= MATERIAL PROVIDED =
──────────

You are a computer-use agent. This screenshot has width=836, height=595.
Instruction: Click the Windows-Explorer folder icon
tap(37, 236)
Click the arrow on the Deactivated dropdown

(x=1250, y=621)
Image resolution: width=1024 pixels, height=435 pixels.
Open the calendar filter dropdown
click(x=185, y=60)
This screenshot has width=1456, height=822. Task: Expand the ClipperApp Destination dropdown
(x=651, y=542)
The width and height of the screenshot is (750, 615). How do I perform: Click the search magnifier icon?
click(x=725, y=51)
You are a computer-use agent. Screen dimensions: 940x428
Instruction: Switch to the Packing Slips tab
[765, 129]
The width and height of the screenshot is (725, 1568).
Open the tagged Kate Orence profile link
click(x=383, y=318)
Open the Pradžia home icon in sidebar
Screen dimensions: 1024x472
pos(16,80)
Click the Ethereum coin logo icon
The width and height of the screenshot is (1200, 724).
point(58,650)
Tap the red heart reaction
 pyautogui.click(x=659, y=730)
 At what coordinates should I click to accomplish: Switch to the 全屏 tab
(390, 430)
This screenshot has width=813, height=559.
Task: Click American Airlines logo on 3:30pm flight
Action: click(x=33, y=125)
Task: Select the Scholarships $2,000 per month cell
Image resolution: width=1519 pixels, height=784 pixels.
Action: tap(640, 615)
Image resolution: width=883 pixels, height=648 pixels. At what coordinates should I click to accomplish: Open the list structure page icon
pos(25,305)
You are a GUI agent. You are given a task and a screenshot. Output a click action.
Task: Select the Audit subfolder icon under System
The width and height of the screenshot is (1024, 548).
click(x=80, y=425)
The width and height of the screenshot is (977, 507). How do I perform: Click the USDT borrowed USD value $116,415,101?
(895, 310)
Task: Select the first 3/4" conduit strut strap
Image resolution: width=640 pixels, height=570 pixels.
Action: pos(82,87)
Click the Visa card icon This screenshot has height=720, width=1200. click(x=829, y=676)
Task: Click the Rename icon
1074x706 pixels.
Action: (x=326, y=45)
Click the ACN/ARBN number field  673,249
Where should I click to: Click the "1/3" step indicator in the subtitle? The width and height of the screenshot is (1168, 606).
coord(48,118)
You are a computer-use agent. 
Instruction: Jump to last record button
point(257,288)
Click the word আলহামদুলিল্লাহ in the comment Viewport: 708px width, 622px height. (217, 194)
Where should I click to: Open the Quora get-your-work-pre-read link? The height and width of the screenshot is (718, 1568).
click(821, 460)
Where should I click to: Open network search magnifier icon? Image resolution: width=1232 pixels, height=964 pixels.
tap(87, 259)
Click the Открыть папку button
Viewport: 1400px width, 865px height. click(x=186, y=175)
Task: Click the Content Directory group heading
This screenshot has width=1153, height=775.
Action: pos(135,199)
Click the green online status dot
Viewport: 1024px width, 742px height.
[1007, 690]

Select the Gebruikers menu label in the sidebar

──────────

Nothing in the records above may differ in your copy; retype them in full.

You are a computer-use agent. This screenshot has width=836, height=595.
Instruction: Click the Windows-Explorer folder icon
tap(37, 236)
Click the arrow on the Deactivated dropdown

(x=1250, y=621)
Image resolution: width=1024 pixels, height=435 pixels.
Open the calendar filter dropdown
click(x=185, y=60)
This screenshot has width=1456, height=822. Task: Expand the ClipperApp Destination dropdown
(x=651, y=542)
The width and height of the screenshot is (750, 615). How do I perform: Click the search magnifier icon?
click(x=725, y=51)
You are a computer-use agent. Screen dimensions: 940x428
Instruction: Switch to the Packing Slips tab
[765, 129]
The width and height of the screenshot is (725, 1568).
Open the tagged Kate Orence profile link
click(x=383, y=318)
Open the Pradžia home icon in sidebar
Screen dimensions: 1024x472
pos(16,80)
Click the Ethereum coin logo icon
The width and height of the screenshot is (1200, 724).
point(58,650)
Tap the red heart reaction
 pyautogui.click(x=659, y=730)
 At what coordinates should I click to accomplish: Switch to the 全屏 tab
(390, 430)
This screenshot has width=813, height=559.
Task: Click American Airlines logo on 3:30pm flight
Action: click(x=33, y=125)
Task: Select the Scholarships $2,000 per month cell
Image resolution: width=1519 pixels, height=784 pixels.
Action: tap(640, 615)
Image resolution: width=883 pixels, height=648 pixels. At what coordinates should I click to accomplish: Open the list structure page icon
pos(25,305)
You are a GUI agent. You are given a task and a screenshot. Output a click action.
Task: Select the Audit subfolder icon under System
The width and height of the screenshot is (1024, 548).
click(x=80, y=425)
The width and height of the screenshot is (977, 507). How do I perform: Click the USDT borrowed USD value $116,415,101?
(895, 310)
Task: Select the first 3/4" conduit strut strap
Image resolution: width=640 pixels, height=570 pixels.
Action: pos(82,87)
Click the Visa card icon This screenshot has height=720, width=1200. click(x=829, y=676)
Task: Click the Rename icon
1074x706 pixels.
Action: (x=326, y=45)
Click the ACN/ARBN number field  673,249
Where should I click to: Click the "1/3" step indicator in the subtitle? The width and height of the screenshot is (1168, 606).
coord(48,118)
You are a computer-use agent. 
Instruction: Jump to last record button
point(257,288)
Click the word আলহামদুলিল্লাহ in the comment Viewport: 708px width, 622px height. (217, 194)
Where should I click to: Open the Quora get-your-work-pre-read link? The height and width of the screenshot is (718, 1568).
click(821, 460)
Where should I click to: Open network search magnifier icon? Image resolution: width=1232 pixels, height=964 pixels.
tap(87, 259)
Click the Открыть папку button
Viewport: 1400px width, 865px height. click(x=186, y=175)
Task: Click the Content Directory group heading
This screenshot has width=1153, height=775.
Action: pos(135,199)
Click the green online status dot
Viewport: 1024px width, 742px height.
[1007, 690]

Select the Gebruikers menu label in the sidebar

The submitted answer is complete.